In conditions like sepsis, AI models can help select the initial antibiotic treatment. Rather than resorting to the strongest available option, AI can recommend a more targeted approach based on the patient’s specific condition. This proactive strategy can lead to more effective treatment while awaiting culture and sensitivity reports (which typically take up to 48 hours).
ICT: Could you share examples of successful implementations of AI in infection prevention programs and how these technologies have improved patient outcomes and reduced HAIs?

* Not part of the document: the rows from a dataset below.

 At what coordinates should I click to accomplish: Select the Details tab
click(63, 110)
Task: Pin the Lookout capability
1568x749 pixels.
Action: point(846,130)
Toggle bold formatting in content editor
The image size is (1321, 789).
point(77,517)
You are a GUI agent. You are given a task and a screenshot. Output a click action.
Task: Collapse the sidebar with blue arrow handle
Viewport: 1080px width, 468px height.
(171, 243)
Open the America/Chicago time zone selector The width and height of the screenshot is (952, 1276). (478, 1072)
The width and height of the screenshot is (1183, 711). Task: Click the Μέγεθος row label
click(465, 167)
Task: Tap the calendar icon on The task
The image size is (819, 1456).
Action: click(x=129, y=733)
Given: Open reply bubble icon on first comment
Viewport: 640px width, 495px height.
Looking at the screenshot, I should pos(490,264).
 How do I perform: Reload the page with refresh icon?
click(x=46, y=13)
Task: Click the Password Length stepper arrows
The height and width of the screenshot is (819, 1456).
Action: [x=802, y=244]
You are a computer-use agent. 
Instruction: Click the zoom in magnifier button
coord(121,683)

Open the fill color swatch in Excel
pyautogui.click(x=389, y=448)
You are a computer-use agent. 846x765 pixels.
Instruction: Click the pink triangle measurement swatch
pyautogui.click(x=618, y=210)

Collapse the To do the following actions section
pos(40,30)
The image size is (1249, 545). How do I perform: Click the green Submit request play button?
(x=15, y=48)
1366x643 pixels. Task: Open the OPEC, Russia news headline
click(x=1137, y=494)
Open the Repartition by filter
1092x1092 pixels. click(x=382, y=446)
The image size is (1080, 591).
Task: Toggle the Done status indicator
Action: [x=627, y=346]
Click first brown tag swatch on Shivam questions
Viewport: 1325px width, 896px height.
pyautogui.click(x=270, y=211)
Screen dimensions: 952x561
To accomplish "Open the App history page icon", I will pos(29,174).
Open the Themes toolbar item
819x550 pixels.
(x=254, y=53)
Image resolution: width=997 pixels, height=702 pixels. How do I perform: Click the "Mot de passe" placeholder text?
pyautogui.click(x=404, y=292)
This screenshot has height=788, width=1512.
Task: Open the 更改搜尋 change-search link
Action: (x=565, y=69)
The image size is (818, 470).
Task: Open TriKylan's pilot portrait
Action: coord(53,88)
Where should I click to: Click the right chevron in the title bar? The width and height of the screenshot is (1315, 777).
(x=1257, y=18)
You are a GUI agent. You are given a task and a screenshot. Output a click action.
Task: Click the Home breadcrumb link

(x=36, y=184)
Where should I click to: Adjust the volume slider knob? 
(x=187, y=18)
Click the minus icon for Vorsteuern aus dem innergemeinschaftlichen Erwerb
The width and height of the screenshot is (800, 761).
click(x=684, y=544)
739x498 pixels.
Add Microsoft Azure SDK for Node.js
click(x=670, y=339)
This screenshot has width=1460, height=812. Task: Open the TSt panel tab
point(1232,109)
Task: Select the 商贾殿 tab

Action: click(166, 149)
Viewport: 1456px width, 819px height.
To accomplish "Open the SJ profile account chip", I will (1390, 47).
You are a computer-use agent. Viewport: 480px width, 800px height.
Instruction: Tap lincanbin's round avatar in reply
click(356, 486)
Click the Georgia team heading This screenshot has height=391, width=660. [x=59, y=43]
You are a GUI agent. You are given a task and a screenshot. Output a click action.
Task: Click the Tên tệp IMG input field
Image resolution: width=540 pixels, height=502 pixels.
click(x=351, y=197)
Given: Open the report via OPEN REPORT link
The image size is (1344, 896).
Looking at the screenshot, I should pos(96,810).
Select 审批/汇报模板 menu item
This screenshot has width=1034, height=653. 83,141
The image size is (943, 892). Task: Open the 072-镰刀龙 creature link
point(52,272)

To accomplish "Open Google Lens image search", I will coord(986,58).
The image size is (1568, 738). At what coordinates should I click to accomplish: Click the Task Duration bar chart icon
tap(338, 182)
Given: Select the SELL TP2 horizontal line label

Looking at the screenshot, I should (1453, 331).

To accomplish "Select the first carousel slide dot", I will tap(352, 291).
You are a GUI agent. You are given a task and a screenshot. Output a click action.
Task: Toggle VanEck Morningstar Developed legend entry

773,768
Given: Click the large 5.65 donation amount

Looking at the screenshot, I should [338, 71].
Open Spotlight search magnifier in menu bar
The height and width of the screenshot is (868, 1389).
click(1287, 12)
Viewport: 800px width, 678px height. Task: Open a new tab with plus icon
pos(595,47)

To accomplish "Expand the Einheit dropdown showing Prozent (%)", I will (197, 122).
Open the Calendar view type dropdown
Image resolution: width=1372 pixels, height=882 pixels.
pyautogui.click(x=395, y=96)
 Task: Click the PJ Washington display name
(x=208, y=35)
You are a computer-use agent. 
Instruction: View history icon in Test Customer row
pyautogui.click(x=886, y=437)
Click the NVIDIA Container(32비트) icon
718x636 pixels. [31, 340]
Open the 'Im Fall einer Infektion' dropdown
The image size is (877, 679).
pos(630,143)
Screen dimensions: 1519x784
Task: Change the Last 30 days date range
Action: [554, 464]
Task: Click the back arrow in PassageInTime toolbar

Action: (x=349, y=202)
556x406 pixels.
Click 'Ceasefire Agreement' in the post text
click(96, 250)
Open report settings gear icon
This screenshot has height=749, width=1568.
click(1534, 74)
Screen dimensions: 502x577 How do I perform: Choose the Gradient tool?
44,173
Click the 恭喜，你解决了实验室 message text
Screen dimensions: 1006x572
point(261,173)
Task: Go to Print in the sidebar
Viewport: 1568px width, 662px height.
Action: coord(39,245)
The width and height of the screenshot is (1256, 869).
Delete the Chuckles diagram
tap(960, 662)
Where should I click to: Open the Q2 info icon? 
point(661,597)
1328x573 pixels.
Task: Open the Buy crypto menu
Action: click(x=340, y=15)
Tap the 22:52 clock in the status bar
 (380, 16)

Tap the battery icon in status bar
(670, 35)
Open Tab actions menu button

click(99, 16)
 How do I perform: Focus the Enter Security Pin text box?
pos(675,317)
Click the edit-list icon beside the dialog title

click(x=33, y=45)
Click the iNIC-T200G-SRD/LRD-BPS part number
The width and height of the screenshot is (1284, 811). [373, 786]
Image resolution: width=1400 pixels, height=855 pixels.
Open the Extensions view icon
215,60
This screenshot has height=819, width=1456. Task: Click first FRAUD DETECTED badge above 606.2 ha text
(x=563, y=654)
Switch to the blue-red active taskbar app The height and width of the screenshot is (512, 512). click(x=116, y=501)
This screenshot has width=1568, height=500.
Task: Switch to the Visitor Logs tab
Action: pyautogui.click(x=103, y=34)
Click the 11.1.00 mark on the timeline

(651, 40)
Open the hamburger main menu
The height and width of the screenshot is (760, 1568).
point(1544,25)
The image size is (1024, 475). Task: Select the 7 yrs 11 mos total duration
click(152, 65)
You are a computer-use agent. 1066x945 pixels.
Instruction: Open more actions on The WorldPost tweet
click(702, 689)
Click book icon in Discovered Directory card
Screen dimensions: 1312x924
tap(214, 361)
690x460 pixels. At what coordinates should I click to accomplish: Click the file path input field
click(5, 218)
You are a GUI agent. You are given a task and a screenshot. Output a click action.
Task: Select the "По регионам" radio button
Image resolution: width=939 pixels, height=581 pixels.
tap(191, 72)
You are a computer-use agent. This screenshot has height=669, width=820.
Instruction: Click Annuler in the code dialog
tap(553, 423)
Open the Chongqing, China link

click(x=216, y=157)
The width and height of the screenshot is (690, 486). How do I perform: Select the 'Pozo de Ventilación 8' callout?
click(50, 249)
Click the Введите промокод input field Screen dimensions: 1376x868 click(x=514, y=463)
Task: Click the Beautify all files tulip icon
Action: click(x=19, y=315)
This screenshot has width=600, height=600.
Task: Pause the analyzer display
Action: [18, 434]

RS: At BID Medical Center in Boston, USA, an AI system has revolutionized the early detection of sepsis caused by organisms like Escherichia coli and Staphylococcus. This AI system outperforms traditional methods by providing more accurate and faster detection. By pinpointing patients at risk of developing sepsis, the AI system alerts physicians to intervene promptly, potentially preventing a life-threatening condition from worsening.
In Europe, hospitals such as the Amsterdam Medical Center in the Netherlands are piloting AI algorithms to predict the risk of patients developing healthcare-associated infections (HAIs). This innovative approach has prompted the implementation of stricter protocols, including improved hand hygiene, double-gloving, and PPE during procedures on high-risk patients. Additionally, there’s a heightened focus on more rigorous cleaning of operating rooms after treating such patients. These measures significantly improve patient safety.
AI is here to stay and grow. The health care system must tap AIâs remarkable ability to help us take significant strides forward to achieve the quintuple aim of healthcare delivery: better patient outcomes, better patient experience, reduction of physician burnout, reduction of costs, and achieving health equity.